Ini bukan kejadian yang pertama, tapi ini sering sekali terjadi kalau misalnya dalam kegiatan2 yang banyak orang tahu identitasku. Saya pernah punya pengalaman di Hotel dalam satu pelatihan, salah satu teman sekamarku merasa sangat tidak nyaman sekali ketika aku satu kamar dengan nya. Ini memang bukan salah temanku juga. Tapi ini lah faktanya yang harus dilihat lebih jauh. Saya sebagai seorang gay juga merasa tidak nyaman kalau ada orang yang tidak nyaman atas kehadiran saya. Baik didalam kamar maupun di toilet laki-laki. Begitu juga mungkin teman yang lain terhadap diriku.

Dari pengalaman itu, aku berpikir bahwa toilet selama ini sangat bias heteroseksual. Sehingga membuat semua orang tidak nyaman. Baik kelompok heteroseksual maupun homoseksual. Walau kadang toilet sering menjadi media untuk melakukan pelecehan yang banyak dilakukan oleh kelompok homoseksual kepada pihak lain. Misalnya sering sekali toilet-toilet dijadikan cerita-cerita sensual bagi teman-teman gay. Mungkin ini salah satu cara karena ruang seksualitas yang sempit bagi gay atau mungkin juga karena kurang bisa memahami apa itu pelecehan seksual bagi kelompok gay. Tapi faktanya bahwa toilet-toilet yang terbuka walau sudah dibedakan khusus laki-laki ataupun perempuan justru sering membuat tidak nyaman seseorang ataupun menjadi tempat pelecehan seksual. Menurut saya yang paling aman kalau ingin dibedakan laki-laki dan perempuan tetapi tetap bersekat-sekat kamar dan masing-masing kamar kecil dilengkapi dengan toilet, tempat buang air kecil, kaca sampai cuci muka. Sehingga ruang privatenya tetap terjaga. Satu sama lain tidak merasa terganggu.

Sehingga butuh rancangan bangunan yang memang tidak heteroseksentris untuk toilet. Agar setiap orang bisa lebih nyaman. Memang kalau orang lain tidak tahu identitasku menjadi biasa saja dan saling nyaman saja.

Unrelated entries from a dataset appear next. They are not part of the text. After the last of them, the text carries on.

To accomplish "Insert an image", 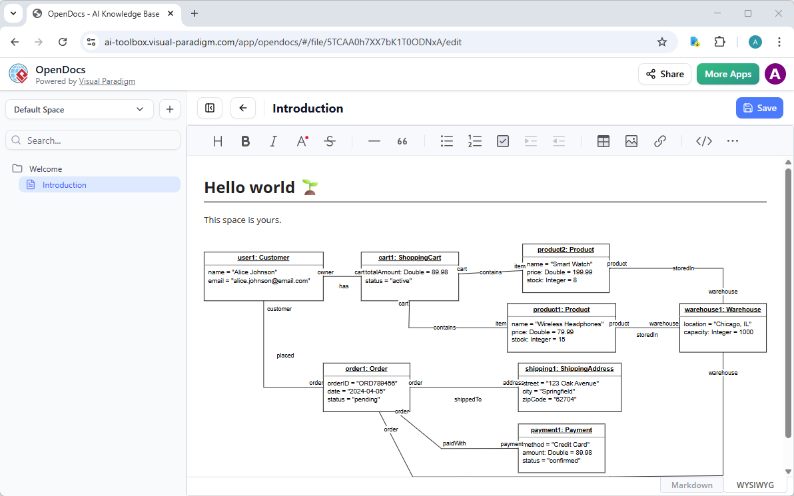I will (631, 140).
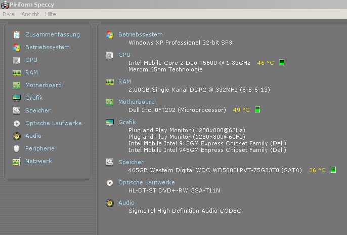Open the Datei menu
Screen dimensions: 347x235
click(9, 14)
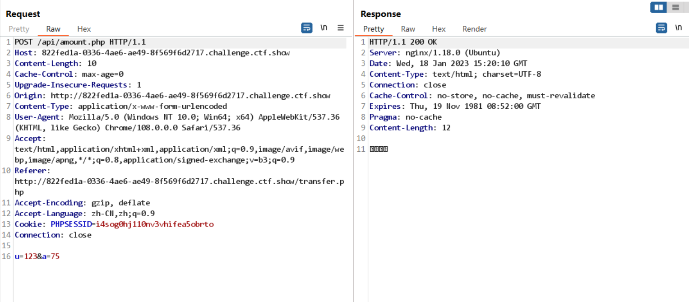This screenshot has height=302, width=689.
Task: Select the Raw tab in Request
Action: click(x=53, y=29)
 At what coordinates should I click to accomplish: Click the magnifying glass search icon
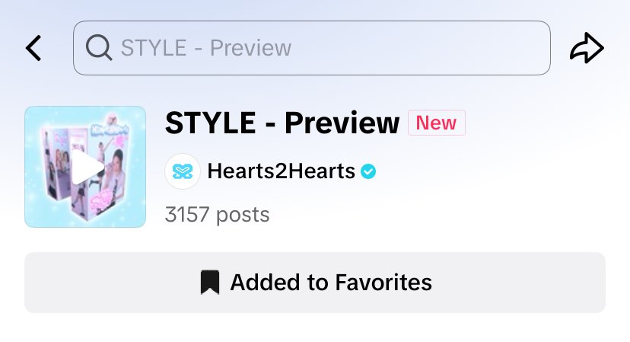(x=99, y=47)
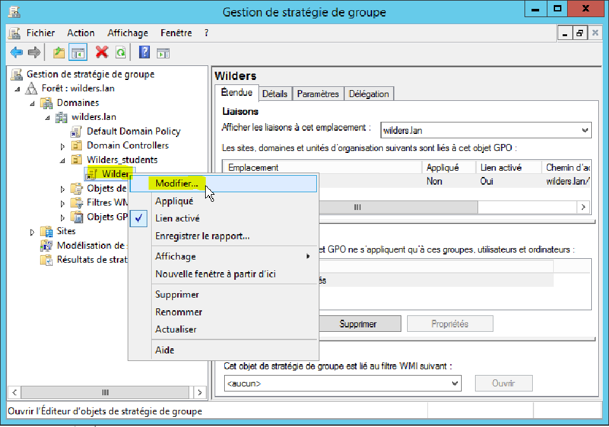Select "Modifier..." in the context menu
Image resolution: width=609 pixels, height=427 pixels.
177,183
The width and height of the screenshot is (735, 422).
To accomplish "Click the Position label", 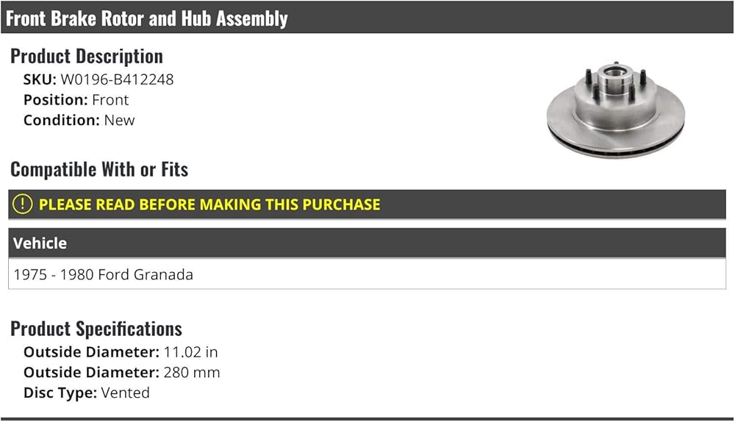I will (56, 100).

Ini akan menjadi masalah kalau orang tahu identitasku, seperti yang sudah saya sampaikan diatas.

Sepertinya perancangan toilet kedepannya harus berdasarkan orientasi seksual bukan hanya dasarnya jenis kelamin biologis yang sangat heteroseksual. Padahal Arsitektur juga banyak yang homoseksual mengapa tidak sensitif dengan hal-hal begini:):)


Salam


Toyo

2 komentar:

Farrel Fortunatus 24 Oktober 2009 pukul 19.08  

setuju bgt... biarkan diri kita merasa bebas dan nyaman dengan apa yang telah menjadi pilihan kita...

Anonim 28 Juli 2010 pukul 16.37  

Carilah kebenaran jangan pembenaran hidup ini punya aturan ingat azab dari Alloh.